• WORK TO COMPLETE: How many lines in the records below contain the word "Enable"? State only that number.

• SUPPLIED DATA:
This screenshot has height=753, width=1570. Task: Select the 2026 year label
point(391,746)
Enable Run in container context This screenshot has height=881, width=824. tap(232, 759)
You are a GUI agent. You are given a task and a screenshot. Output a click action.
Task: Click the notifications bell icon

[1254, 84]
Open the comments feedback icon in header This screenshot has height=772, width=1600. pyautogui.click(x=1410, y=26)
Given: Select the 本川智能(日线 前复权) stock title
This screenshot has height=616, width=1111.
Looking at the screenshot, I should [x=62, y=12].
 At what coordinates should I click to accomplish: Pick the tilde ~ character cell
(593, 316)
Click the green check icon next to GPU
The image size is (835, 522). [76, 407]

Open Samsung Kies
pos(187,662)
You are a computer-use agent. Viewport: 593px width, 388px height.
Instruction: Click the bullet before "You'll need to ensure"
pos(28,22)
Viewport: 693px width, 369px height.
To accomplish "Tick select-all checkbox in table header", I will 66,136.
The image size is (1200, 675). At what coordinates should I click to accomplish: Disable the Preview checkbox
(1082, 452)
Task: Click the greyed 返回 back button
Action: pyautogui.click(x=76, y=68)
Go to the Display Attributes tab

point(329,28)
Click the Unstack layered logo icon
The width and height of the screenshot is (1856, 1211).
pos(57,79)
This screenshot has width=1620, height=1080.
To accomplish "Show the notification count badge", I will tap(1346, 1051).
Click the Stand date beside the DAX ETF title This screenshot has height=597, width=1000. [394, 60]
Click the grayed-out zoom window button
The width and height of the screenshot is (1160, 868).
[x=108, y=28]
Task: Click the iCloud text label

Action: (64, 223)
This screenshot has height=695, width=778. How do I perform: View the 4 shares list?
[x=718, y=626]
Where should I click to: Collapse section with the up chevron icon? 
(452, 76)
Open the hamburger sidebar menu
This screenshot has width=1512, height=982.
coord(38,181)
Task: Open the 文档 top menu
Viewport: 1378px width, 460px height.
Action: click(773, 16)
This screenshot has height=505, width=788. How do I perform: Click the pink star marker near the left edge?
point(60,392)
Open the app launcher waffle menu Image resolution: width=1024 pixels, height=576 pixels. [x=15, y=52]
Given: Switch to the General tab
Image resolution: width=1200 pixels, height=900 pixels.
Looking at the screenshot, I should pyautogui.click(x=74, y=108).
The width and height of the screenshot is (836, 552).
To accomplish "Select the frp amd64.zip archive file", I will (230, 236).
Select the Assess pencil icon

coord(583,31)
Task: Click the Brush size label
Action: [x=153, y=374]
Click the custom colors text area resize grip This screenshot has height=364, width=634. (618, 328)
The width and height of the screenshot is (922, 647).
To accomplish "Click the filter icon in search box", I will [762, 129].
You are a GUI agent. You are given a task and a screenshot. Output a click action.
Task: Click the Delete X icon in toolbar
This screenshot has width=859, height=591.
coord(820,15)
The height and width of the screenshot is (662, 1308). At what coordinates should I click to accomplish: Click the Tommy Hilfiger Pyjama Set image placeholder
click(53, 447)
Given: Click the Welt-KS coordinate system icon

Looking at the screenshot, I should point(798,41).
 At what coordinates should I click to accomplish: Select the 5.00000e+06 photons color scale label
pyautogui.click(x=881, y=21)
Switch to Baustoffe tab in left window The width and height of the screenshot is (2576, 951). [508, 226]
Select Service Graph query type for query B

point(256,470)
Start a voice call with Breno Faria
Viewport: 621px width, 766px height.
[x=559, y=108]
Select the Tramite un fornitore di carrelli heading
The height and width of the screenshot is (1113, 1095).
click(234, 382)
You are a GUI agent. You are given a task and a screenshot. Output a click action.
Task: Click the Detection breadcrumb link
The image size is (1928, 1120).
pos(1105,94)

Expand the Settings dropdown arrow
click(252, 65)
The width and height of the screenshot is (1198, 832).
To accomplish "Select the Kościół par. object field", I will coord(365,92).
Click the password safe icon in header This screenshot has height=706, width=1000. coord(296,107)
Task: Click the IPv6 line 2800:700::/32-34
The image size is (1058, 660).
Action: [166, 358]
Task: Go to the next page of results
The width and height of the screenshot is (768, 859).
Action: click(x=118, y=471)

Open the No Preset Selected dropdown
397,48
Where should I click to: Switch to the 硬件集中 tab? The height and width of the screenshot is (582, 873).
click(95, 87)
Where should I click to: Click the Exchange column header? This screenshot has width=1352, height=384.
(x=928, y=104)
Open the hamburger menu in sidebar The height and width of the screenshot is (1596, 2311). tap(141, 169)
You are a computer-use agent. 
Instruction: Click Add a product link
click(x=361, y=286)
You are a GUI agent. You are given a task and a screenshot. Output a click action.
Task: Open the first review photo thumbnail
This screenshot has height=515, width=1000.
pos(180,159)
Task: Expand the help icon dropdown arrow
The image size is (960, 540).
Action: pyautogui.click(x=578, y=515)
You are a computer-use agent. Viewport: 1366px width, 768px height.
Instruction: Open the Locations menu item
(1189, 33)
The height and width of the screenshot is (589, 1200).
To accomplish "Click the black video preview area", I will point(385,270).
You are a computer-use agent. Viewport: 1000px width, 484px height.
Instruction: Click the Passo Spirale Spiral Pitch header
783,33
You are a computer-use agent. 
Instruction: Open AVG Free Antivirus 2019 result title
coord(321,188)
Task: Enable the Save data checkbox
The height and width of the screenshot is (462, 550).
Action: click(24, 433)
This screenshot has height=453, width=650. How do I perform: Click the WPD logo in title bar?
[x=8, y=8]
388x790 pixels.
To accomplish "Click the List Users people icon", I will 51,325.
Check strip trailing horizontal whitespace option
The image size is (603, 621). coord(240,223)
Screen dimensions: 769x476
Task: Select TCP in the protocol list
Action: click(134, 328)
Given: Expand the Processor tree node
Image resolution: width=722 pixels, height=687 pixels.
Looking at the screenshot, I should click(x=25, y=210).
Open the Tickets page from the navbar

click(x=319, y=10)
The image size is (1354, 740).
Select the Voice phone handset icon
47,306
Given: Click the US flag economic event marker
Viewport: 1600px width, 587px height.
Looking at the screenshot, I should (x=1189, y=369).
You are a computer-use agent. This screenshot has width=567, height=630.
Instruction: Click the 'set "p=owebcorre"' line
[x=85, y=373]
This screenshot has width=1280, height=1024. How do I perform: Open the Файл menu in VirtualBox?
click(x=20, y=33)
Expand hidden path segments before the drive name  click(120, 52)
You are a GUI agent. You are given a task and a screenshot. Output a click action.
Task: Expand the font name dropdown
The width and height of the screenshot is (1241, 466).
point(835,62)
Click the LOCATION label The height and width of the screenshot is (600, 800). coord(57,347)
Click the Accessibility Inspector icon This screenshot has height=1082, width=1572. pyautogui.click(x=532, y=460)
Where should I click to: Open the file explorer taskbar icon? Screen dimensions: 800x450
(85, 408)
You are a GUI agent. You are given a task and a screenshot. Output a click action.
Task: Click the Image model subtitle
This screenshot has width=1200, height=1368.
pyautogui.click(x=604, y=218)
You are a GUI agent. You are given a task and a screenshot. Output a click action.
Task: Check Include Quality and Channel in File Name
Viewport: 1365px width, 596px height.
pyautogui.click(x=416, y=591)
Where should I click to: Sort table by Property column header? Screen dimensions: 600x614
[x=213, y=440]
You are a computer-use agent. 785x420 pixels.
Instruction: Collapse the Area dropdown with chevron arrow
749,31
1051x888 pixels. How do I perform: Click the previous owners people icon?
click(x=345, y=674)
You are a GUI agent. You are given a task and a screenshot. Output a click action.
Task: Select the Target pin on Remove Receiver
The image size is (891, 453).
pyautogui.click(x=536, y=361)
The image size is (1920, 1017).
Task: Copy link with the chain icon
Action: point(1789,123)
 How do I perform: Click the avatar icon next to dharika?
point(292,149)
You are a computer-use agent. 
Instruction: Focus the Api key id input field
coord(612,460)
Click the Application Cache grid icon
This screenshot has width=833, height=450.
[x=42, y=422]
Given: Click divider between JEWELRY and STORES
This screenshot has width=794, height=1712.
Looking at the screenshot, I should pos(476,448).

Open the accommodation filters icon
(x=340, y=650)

• OUTPUT: 2